# Planted Tanks > Aquascaping >  Nigel's Forest scape 128L

## Nigel95

Welcome to my first forest aquascape style  :Smile: 

Specs planted tank aquarium 
*Tank*
80x40x40 cm / 31x15x15" opticwhite 8mm 
34 gallon / 128 litre 

*Lighting*
Chihiros rgb 60

*Hardscape*
Lava rock
Spiderwood

*Substrate*
ADA Aqua Soil

*Shrimp*
50+ Red cherry shrimp

*
Fish*
20 green neon tetra 

*Snails*
10 Clithon sp. 

*Plants*
hydrocotyle tripartita
cryptocoryne parva
fissidens fontanus
fissidens mini
solenostoma tetragonum
Bucephalandra (soon before flooding)

*Co2*
Pressurized CO2 with a diffusor 
Co2 checker edge (20 ppm)

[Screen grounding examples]
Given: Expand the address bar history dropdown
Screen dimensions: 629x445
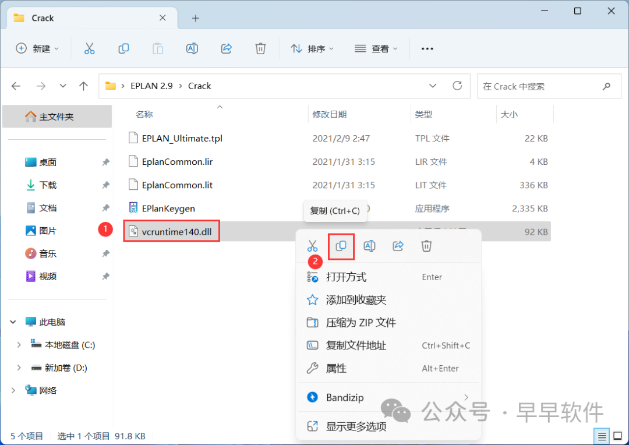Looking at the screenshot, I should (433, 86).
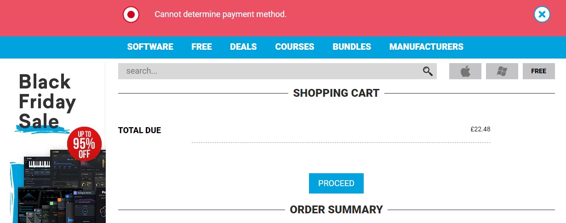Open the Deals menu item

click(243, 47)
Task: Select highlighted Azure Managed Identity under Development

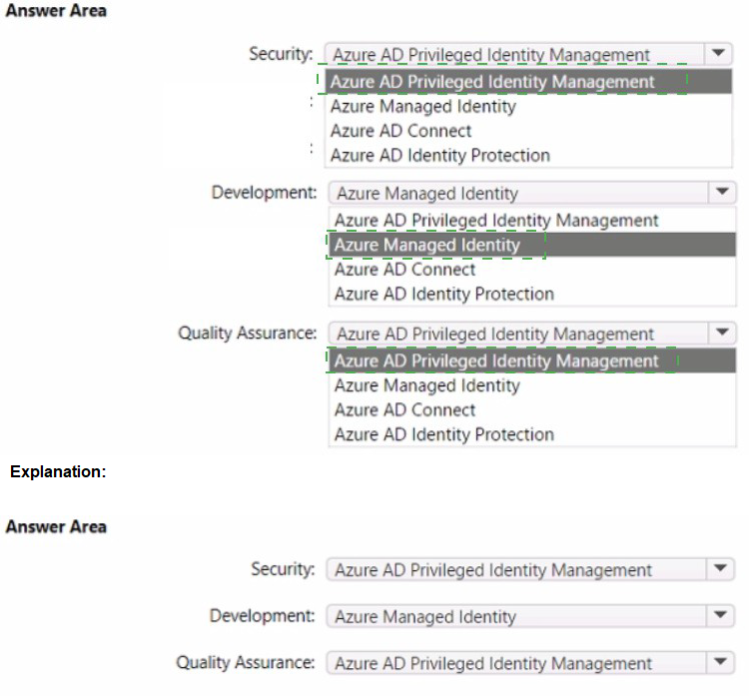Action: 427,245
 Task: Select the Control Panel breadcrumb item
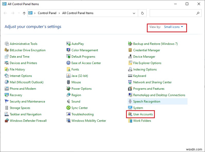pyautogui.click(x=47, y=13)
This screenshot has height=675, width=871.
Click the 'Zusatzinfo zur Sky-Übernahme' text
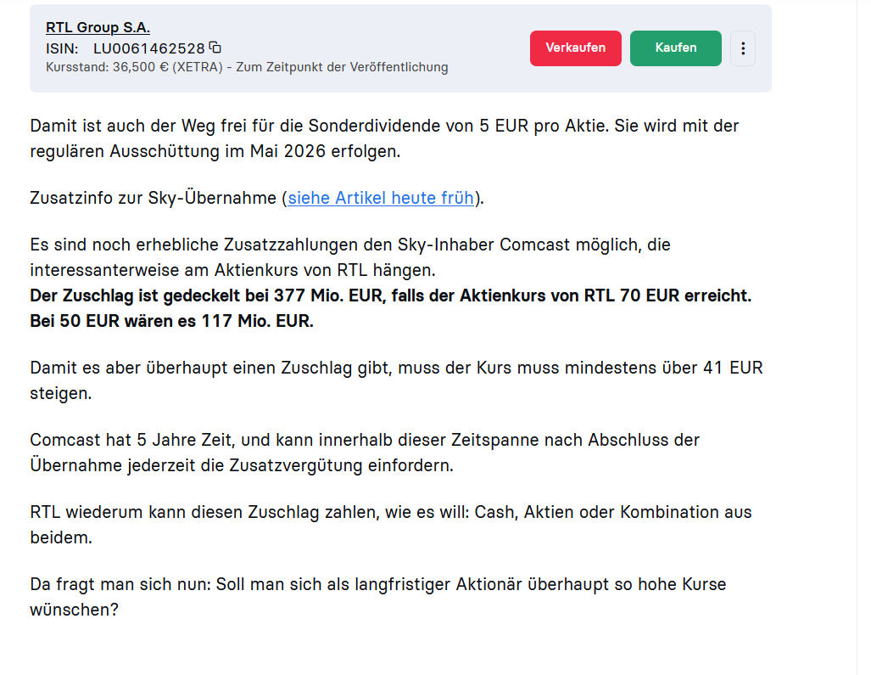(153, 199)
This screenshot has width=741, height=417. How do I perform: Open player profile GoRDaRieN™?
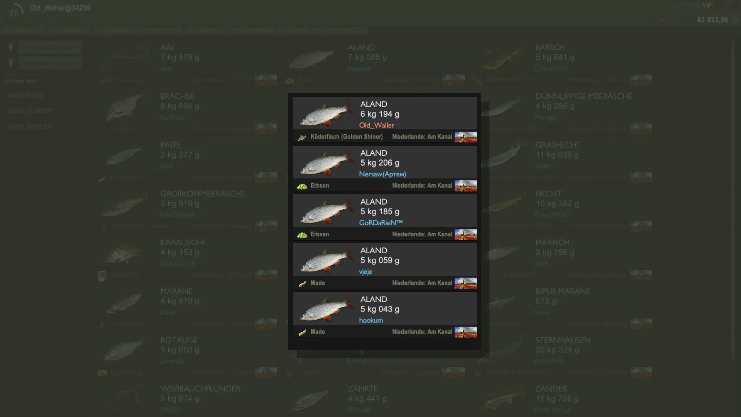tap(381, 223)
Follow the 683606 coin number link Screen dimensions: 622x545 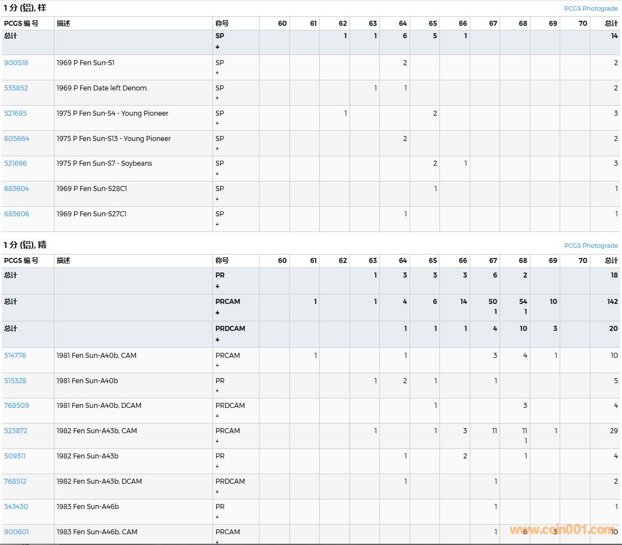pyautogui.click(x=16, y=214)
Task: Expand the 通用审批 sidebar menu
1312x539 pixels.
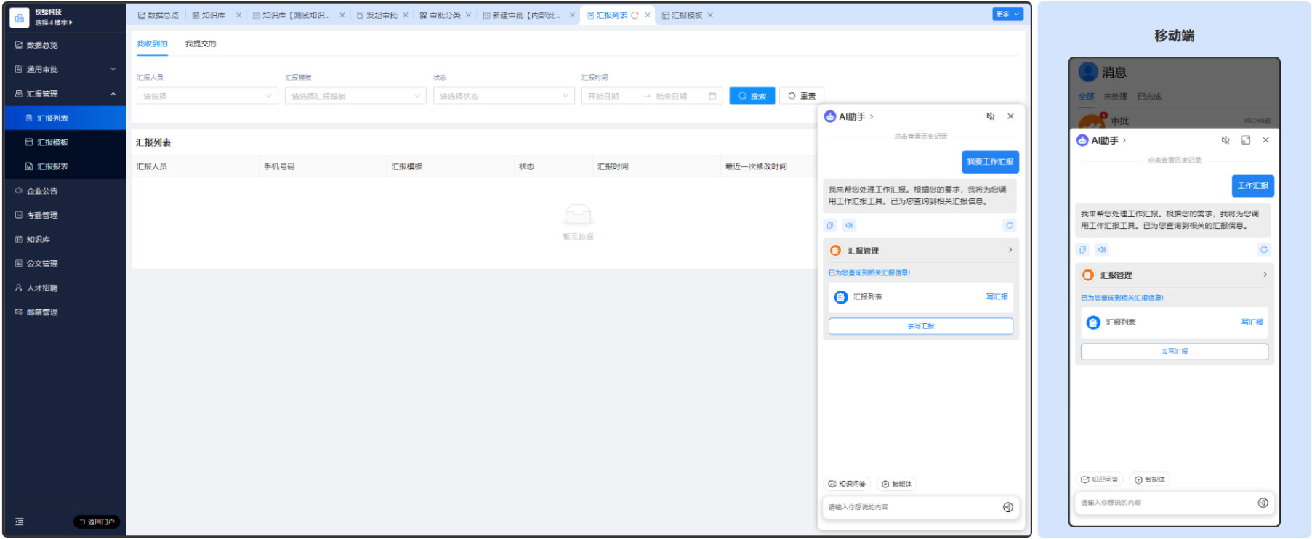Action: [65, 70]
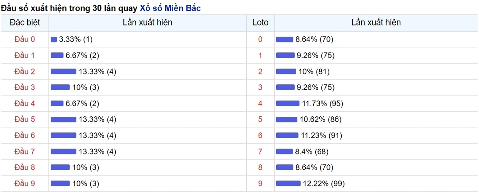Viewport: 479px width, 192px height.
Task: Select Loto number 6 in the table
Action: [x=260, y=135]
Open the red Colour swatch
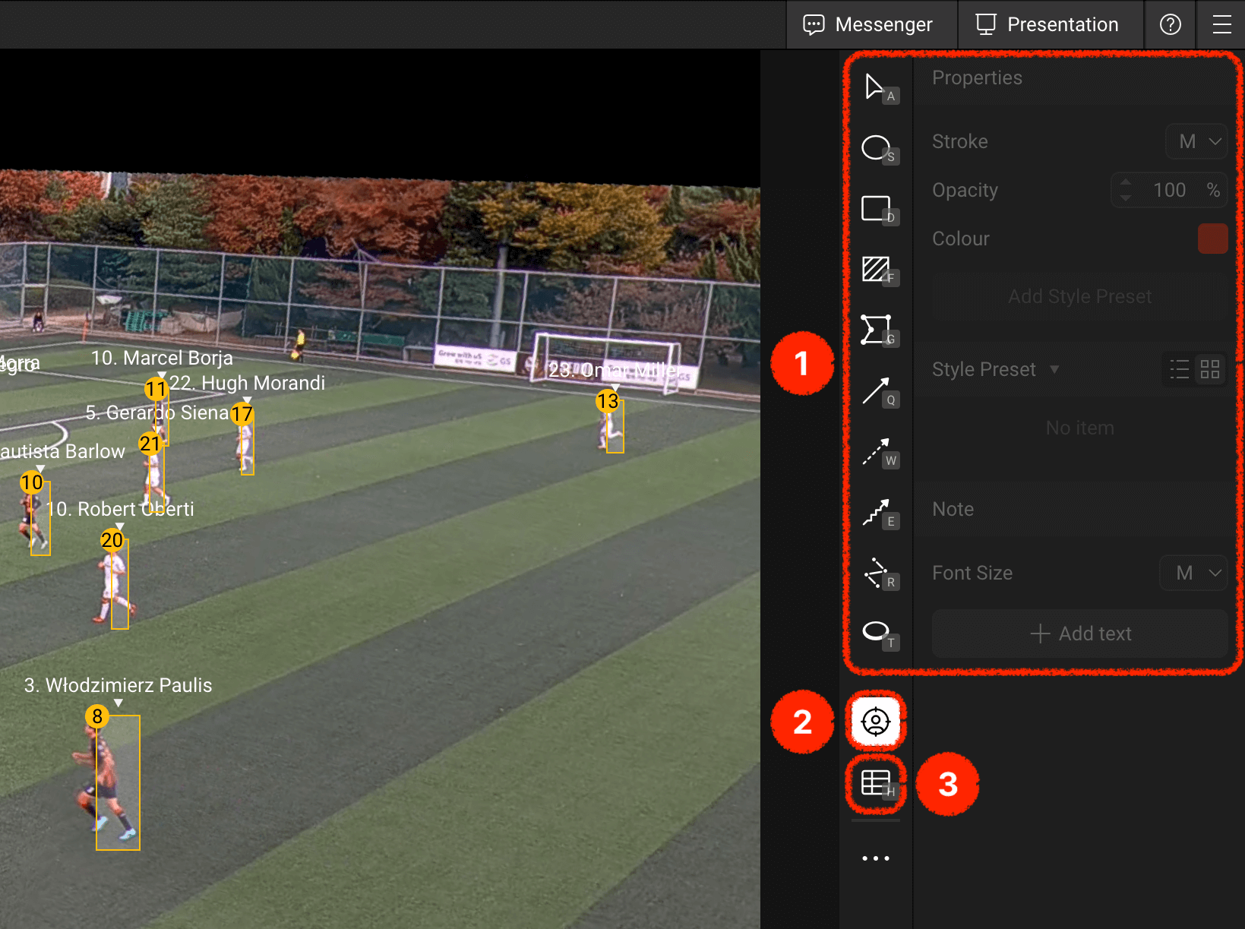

▶ WHAT TO DO: In the forest aquascape post, what substrate is listed for the tank?

▶ THE RESPONSE: ADA Aqua Soil